Spikes of 40-50 cents or so Friday at San Juan Basin/Rockies points were in sharp contrast to losses of about 15 cents to more than 30 cents in the rest of the market.

A Midwest utility buyer attributed the weekend softness mostly to Thursday’s Nymex drop following a bearish storage report, saying, “The screen today [Friday] didn’t fall much more until near the end of cash trading.” She didn’t see any significant break in this week’s cold weather coming, “at least not in the Midwest.” Temperatures would get “a little milder for the weekend, but then it gets colder again,” the buyer said. Ranges were fairly tight because prices didn’t see a further mild retreat until near the end of trading, she said.

A Gulf Coast/Northeast marketer agreed that weather was not much of a factor in Friday’s declines because there would be little appreciable change before colder temperatures return to northern market areas early next week. However, he thought it was a combination of Thursday afternoon and Friday morning screen softness that brought cash lower. “Technically the Nymex was looking weaker all around [Friday] and broke through some critical levels,” he said. (The crude oil and heating oil contracts registered major losses.) The marketer also noted that lower weekend load played its usual part. “Call it all of the above” except weather, he concluded.

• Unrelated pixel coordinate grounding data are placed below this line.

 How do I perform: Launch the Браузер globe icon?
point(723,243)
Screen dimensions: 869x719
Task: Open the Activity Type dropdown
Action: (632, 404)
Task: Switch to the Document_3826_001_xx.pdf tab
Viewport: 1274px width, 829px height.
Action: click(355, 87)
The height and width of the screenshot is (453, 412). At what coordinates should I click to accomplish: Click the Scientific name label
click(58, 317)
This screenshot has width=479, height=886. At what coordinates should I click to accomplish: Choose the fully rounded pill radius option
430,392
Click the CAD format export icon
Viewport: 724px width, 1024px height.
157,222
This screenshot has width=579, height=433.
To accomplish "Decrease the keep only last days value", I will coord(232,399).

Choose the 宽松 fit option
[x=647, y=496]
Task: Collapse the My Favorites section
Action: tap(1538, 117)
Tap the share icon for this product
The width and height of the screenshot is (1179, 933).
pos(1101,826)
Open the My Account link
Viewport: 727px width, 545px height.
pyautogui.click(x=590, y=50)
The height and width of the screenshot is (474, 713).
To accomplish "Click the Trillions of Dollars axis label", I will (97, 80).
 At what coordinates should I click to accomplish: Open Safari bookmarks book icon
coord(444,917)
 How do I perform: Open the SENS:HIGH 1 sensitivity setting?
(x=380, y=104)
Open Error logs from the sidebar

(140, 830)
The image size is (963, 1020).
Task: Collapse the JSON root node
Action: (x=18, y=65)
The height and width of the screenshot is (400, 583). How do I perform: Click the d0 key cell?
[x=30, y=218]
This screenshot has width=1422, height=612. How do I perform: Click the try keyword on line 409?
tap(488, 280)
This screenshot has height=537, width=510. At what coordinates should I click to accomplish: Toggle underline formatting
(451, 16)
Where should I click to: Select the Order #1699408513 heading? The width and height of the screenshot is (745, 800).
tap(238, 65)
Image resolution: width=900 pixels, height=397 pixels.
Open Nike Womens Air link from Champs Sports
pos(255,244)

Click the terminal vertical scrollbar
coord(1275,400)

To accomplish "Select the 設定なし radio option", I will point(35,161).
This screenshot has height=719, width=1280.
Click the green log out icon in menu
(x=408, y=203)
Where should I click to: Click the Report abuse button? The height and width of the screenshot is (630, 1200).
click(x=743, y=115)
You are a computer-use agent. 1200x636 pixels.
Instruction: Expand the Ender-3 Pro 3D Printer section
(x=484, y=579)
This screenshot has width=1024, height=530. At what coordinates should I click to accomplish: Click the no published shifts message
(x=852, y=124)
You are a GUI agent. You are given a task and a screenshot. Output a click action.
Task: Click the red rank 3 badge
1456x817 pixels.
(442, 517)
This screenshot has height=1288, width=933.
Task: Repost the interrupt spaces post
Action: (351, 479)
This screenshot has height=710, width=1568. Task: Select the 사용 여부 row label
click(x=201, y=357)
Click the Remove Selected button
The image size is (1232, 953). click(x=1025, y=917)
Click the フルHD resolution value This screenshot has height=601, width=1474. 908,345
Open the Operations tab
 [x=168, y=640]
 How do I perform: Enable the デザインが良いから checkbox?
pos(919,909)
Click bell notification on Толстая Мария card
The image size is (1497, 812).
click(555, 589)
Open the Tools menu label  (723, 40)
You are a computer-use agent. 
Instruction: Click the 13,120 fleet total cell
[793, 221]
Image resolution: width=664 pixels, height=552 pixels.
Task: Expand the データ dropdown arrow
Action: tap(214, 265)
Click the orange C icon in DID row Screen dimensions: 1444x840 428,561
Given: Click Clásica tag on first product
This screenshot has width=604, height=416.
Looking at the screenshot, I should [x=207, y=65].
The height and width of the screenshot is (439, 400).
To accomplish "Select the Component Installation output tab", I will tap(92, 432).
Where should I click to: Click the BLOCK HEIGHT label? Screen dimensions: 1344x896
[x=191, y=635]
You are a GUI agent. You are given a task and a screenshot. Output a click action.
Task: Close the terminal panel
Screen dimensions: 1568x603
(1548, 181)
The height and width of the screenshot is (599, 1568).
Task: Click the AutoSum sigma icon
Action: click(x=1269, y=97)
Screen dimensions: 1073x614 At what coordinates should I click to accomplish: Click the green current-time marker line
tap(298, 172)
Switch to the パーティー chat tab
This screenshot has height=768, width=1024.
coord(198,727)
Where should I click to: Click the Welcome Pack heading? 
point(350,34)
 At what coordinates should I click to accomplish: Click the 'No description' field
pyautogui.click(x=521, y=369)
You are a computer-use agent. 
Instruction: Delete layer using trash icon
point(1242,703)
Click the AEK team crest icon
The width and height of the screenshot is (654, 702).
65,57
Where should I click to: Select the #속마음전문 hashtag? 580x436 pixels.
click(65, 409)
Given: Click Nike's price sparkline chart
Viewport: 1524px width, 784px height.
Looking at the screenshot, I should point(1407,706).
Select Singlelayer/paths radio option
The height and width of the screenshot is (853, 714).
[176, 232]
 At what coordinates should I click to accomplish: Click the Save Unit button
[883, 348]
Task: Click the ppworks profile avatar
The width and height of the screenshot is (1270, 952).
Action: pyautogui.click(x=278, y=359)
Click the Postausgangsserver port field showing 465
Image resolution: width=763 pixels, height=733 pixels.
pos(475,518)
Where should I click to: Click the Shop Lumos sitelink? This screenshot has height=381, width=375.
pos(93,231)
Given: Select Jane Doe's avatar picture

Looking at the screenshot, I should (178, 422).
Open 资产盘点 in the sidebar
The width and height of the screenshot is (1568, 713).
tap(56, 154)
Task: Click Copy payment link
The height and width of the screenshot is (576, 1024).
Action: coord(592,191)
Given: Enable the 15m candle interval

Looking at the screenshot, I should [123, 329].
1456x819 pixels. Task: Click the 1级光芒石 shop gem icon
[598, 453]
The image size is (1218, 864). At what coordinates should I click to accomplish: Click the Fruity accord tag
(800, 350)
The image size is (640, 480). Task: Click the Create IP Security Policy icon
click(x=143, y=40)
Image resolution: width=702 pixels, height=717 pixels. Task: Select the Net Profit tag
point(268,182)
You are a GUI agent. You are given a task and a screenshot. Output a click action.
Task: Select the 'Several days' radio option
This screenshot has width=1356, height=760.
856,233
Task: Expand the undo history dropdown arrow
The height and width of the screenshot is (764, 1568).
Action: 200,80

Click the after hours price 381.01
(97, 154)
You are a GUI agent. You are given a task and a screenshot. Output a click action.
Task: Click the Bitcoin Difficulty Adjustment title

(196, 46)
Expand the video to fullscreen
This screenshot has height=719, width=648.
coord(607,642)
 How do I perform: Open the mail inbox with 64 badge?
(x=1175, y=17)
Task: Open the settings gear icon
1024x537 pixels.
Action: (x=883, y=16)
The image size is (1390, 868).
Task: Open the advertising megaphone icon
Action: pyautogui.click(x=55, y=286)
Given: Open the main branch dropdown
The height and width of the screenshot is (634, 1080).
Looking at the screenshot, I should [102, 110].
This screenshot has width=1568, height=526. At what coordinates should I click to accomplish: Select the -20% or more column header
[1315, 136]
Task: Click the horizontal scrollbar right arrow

But for a western trader, weather was pretty much the whole story in Rockies and San Juan prices defying the overall downturn in a big way. Snowy and frigid conditions were not only getting worse in the region but also spreading, he said. “Wednesday and Thursday it was seriously bad winter weather around Denver, and now [Friday] it has reached Salt Lake City.” Several utilities that had been resisting the urge “finally bit the bullet and started buying new production again,” the trader said. Cheyenne Hub, which easily surpassed the rest of the Rockies by trading above $3, was boosted by the rising Salt Lake City-area demand because the hub gets much of its supply from Questar via WIC, he said, and more Questar gas was staying home than usual.

As recently as a month ago (Sept. 25 trading on CIG and Questar), Rockies quotes were still below a dollar in a few cases. Commenting on the regional market’s volatility since then, one source said Rockies supply is transportation-constrained gas “that only finds a good home when there’s some ‘weather’ around.”

The PG&E citygate was a great bargain in the high $3.90s Friday when compared to PG&E-Topock numbers averaging only about a nickel less, a marketer said. He was glad to have snapped up a citygate package at $3.98, citing variable costs of about 22 cents from Topock on PG&E’s Baja Path.

A trader in Calgary said intra-Alberta numbers falling more than C30 cents into the high C$5.20s was largely a function of screen softness both Thursday and Friday. A Friday morning advisory by NOVA warning about high linepack (see Transportation Notes) may also have helped drive prices lower, she said, but the linepack situation was turning around that afternoon and she didn’t expect the pipeline to change imbalance tolerances.

“You’d think that with two days of 25% [imbalance] tolerance, FGT [Florida Gas Transmission] would just go ahead and lift its Overage Alert Day notice, but that’s FGT for you,” a buyer said. She added that maybe the restoration of MOPS flow (see Transportation Notes) will increase the liquidity of FGT’s Zone 1 again, noting that quite a few shippers were avoiding Zone 1 gas last week.

According to a Northeast utility buyer, even with Friday’s drops, cash numbers “should be considered relatively firm” because they’re staying on top of the screen and not discounted as usual. He also noted that swing gas is trading stronger than for next month, which he attributed to hurricane-related lost production still being felt in late October, but unlikely to carry over into November. “I still haven’t gotten some offshore platform production back,” he said.

Looking ahead, the buyer commented, “We’ll see what happens this winter when people are having trouble finding suppliers because of credit issues and a lot of the normal large middlemen have dropped out of the business.”

A trader confirmed the above buyer’s perception of weaker November pricing, reporting a bidweek purchase Friday in FGT’s Zone 2 at $4.12, a dime less than her weekend deal at the same point.

Salomon Smith Barney analyst Kyle Cooper said he is looking for a storage refill figure between 10 and 20 Bcf in this week’s EIA report, which would be well below the comparable volumes for last year and the three-year and five-year averages. “Based on the weather forecasts, a draw for the week ending Nov. 1 is expected,” he added.